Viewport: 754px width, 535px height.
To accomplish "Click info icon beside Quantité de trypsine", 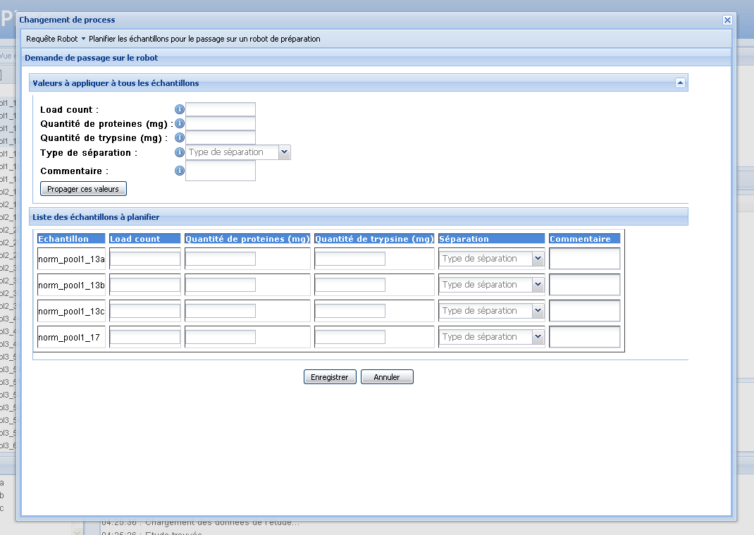I will click(x=179, y=137).
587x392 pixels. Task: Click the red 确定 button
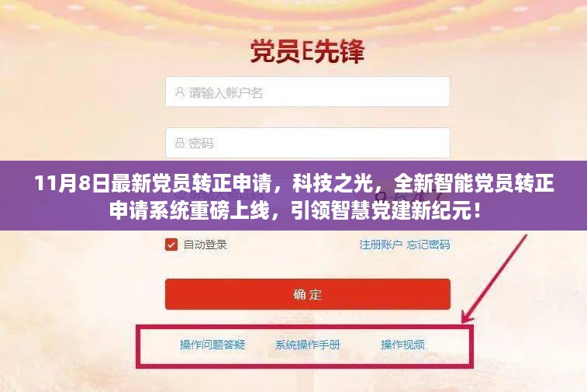coord(308,294)
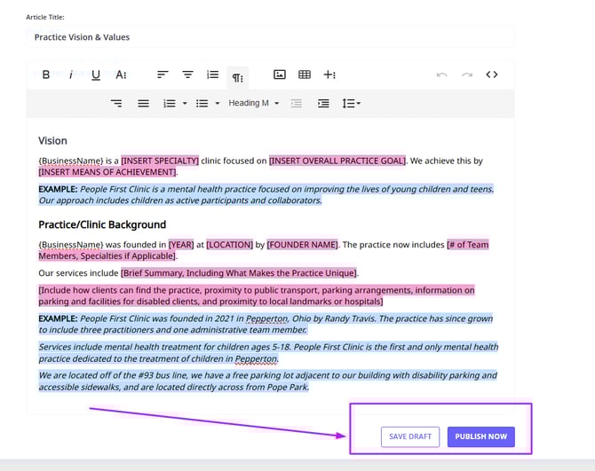Click the insert image icon
This screenshot has width=595, height=471.
280,75
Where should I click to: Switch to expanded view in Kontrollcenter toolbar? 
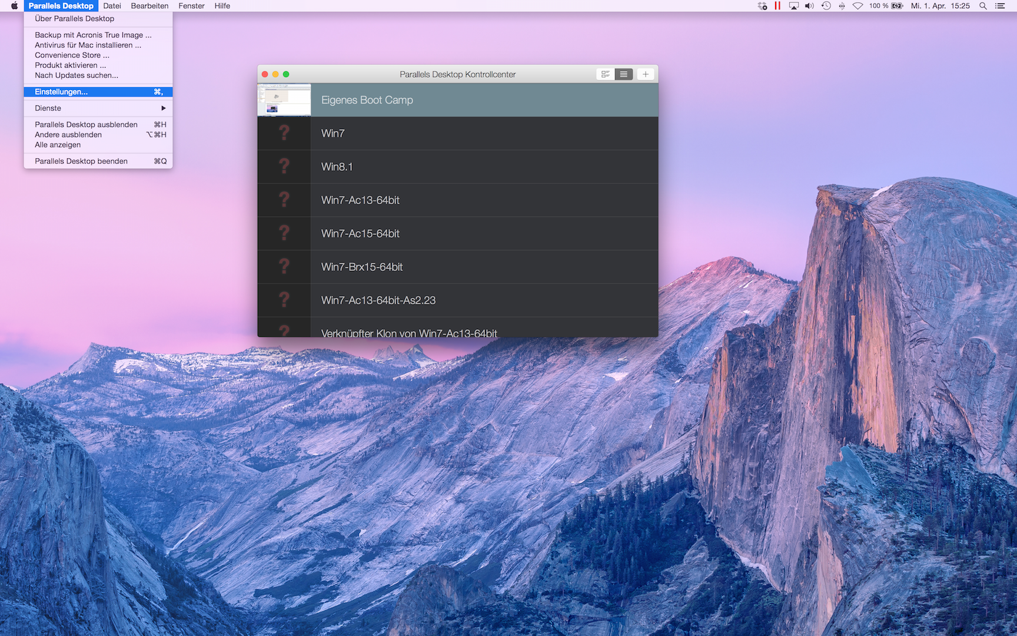(x=605, y=74)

= = =

● **What this task involves**
Leave the pictures aside and transcribe only the lines from the one holding "587x392 pixels. Task: Click the red 确定 button" through the final line of the records above.

● **Reply to the exercise**
587x392 pixels. Task: Click the red 确定 button
coord(308,294)
Click the insert image icon
This screenshot has width=595, height=471.
280,75
Where should I click to: Switch to expanded view in Kontrollcenter toolbar? 
(x=605, y=74)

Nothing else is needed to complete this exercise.